Women and Depression
Males
experience severe criticism if they express pain, grief or stress. In contrast,
females receive support and sympathies in response to hurtful emotions. For
women, weeping, crying, sighing, crying, and lamenting are socially acceptable
behaviours. On the other hand, aggression and anger are unacceptable for women
but acceptable for men. Particularly women are not allowed to express anger to
men, no matter who they are, brother, father and husbands. Such cultural
discrepancies and circumstances may promote clinically diagnosed
depression.
Some Facts about Gender Differences in Psychopathology
The gender
differences in the incidence of mental disorder have not been found
significant, but the gender difference in mental disorders are mentioned below.
According to DSM V, some difference occurs among males and females as male
early-onset, more hospitalisation and relapse rate of schizophrenia compared to
women (Szymanski et al., 1995). A major depressive disorder is more prevent
among women with a ratio of 2:1, but no significant evidence has been found
regarding the gender discrepancies over bipolar disorder. (American Psychiatric
Association, 2000). Dysthymia and depression are more common among women, and
the gap expends from mid to late adolescents. The ratio of dysthymia is 2-3:1
and depression is double among females as compared to males (Culbertson, 1997).
The ratio of personality is more among men than females. As far as substances
related disorders, men are higher in Amphetamine (ratio 3:1-4:1),
hallucinogenic (ratio 3:1), opiates (1:5-3:1), alcohol (ratio, 5:1), and
cocaine (ratio 1.5-2:1).
Women found to
be at higher risk of hypnotic, anxiolytics and sedatives (American Psychiatric
Association, 2000).
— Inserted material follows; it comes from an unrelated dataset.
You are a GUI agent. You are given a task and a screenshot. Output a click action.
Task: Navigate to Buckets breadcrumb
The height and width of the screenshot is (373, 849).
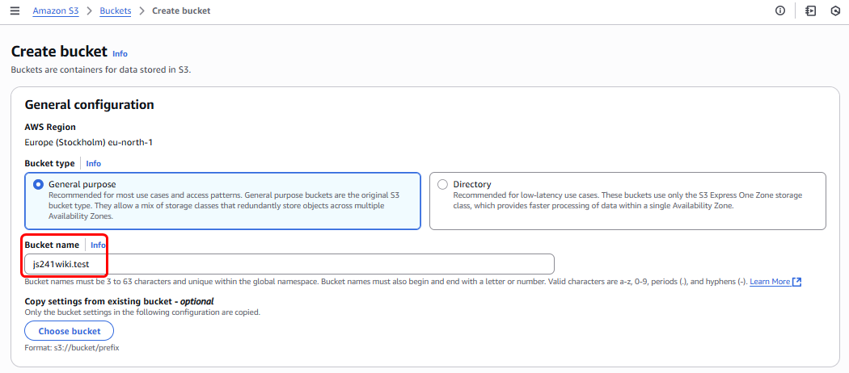coord(116,10)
Similarly, women encounter more panic attacks associated
with and without agoraphobia with the ration of 2-3:1. As far as social phobias
are concerned, it is more common among females of the general population, while
in clinical population men at higher risk for panic attacks.
Posttraumatic
Stress Disorder and Obsessive-Compulsive Disorder found to be similar in both
genders (American Psychiatric Association, 2000). In contrast, Conversion
disorder is more prevalent among females than males — conversion (ratio 2-10:1)
(American Psychiatric Association, 2000). The ratio of Somatization is 95%
among women (Tomasson, Kent, and Coryell, 1991). In the U.S, the diagnosis of
somatisation is rare, but the prevalence is different in diverse culture
(American Psychiatric Association, 2000). Gender dysmorphic disorder is common
among both gender, and the ratio of Dissociative Identity Disorder is more
common in women 3-9:1. The paraphilia (sexual dysfunctions) are more frequent
among males than the female with a ratio of 20:1.